A pesquisa vai além; cerca de 6,6 milhões de hectares foram espoliados pela violência nas últimas décadas, sendo 13% territórios que eram destinados à agropecuária. Quando se trata da posse de títulos, 18% não tem a formalização de propriedade, e destes, 40% são pequenos produtores. Contudo, 70% dos alimentos produzidos na Colombia são provenientes de pequenos produtores.
De acordo com Camilo Posso, um dos principais pontos do acordo de paz entre o governo colombiano e as FARC-EP é o desenvolvimento agrário integral, que “revaloriza e leva em conta a economia das comunidades camponesas”. Ele explica que existe uma vasta legislação na Colômbia para cuidar do tema da reforma agrária, como a Lei 160 de 1994, mas que ela não dá a atenção devida os pequenos produtores.
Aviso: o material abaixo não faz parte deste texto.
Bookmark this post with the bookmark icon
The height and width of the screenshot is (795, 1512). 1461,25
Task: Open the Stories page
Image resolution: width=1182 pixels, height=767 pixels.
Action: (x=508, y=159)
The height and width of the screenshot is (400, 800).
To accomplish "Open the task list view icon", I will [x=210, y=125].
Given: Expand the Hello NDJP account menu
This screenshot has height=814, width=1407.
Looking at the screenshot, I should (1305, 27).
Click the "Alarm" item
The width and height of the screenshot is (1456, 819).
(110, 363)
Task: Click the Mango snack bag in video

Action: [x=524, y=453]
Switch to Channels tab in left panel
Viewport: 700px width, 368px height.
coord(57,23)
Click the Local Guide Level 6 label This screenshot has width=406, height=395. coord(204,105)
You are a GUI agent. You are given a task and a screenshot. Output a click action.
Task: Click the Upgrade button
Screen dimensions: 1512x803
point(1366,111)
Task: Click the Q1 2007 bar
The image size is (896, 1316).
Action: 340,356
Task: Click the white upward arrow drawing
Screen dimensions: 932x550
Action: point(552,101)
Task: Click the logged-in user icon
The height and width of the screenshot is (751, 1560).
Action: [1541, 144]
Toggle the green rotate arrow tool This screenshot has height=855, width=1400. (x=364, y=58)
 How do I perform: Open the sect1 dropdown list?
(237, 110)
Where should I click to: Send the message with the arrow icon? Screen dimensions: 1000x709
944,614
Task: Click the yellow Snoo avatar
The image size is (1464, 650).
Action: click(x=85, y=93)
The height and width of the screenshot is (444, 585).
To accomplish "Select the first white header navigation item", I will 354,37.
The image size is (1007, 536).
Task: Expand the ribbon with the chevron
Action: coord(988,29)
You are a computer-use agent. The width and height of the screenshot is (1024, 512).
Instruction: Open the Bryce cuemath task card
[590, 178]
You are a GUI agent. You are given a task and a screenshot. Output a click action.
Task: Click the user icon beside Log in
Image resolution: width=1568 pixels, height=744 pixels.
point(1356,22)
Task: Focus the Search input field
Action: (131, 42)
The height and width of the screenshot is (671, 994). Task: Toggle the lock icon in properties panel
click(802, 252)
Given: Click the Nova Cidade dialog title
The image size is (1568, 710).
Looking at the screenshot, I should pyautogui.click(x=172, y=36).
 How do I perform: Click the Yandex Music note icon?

“As grandes políticas que foram tomadas dos anos 60 para cá reafirmaram um modelo agrário exportador com produção em larga escala, e ao mesmo tempo consideram a pequena produção como ineficiente. Alegam que são os grandes produtores que possuem os investimentos, a tecnologia, a gestão adequada, capacidade de escoar a produção, e que os pequenos produtores só teriam viabilidade estando subordinados ou com alianças com os grandes”, destaca.
Para ele, o grande ponto proposto no acordo é um modelo de desenvolvimento misto entre os grandes produtores e as economias solidárias, as propriedades coletivas e a economia camponesa. “Em Havana [referindo-se ao acordo] não existe revolução, mas reformas. E reformas muito importantes. Existe um resgate do valor que essas economias têm, e inclusive, isso como estratégia de desenvolvimento econômico”, ressalta. O especialista diz que o caminho é transformar os pontos em programas e medidas práticas.
“Antes se dizia que o campo era um grande cenário de batalha e conflito, e ainda que não soe muito racional, o campo também é o cenário de esperanças e de aposta por outra maneira de viver”, finaliza Posso.